▶ [WHAT THE TASK REQUIRES]
Rewrite the material starting at the line that contains "You are a computer-use" and ending at the end of the material, replacing "title" with "heading" and keeping everything else the same. Omit the pictures.

::::

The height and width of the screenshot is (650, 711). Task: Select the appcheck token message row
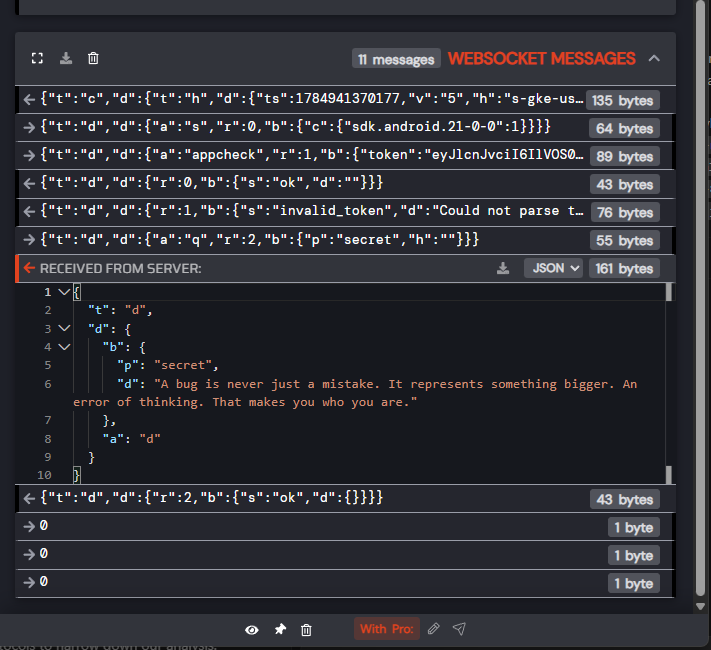pyautogui.click(x=345, y=156)
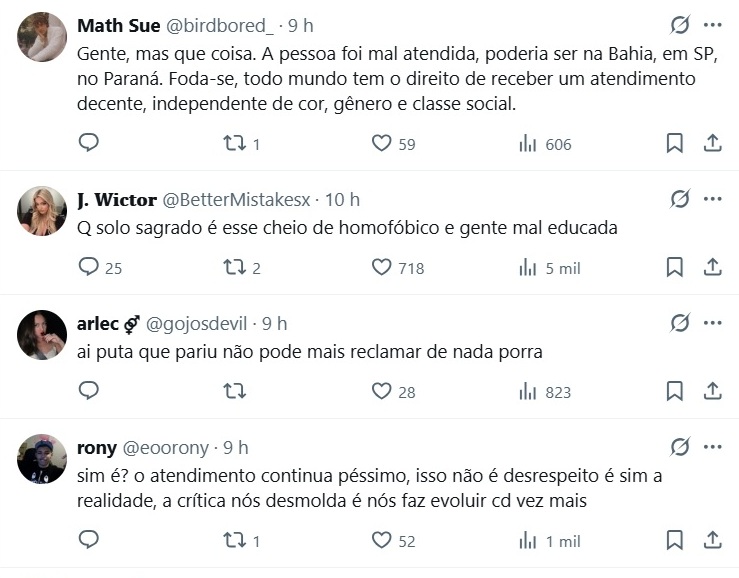Viewport: 739px width, 578px height.
Task: Toggle bookmark on rony's tweet
Action: (675, 540)
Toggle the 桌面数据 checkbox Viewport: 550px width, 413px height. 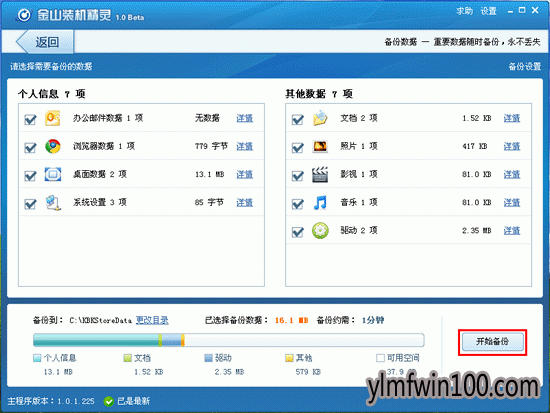coord(31,175)
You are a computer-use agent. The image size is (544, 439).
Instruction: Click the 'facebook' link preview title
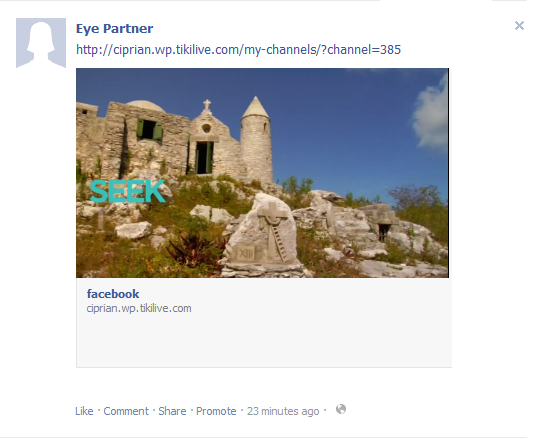(x=113, y=294)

::::

▶ [SOLUTION TO THIS PROBLEM]
You are a computer-use agent. The image size is (544, 439).
Instruction: Click the 'facebook' link preview heading
(x=113, y=294)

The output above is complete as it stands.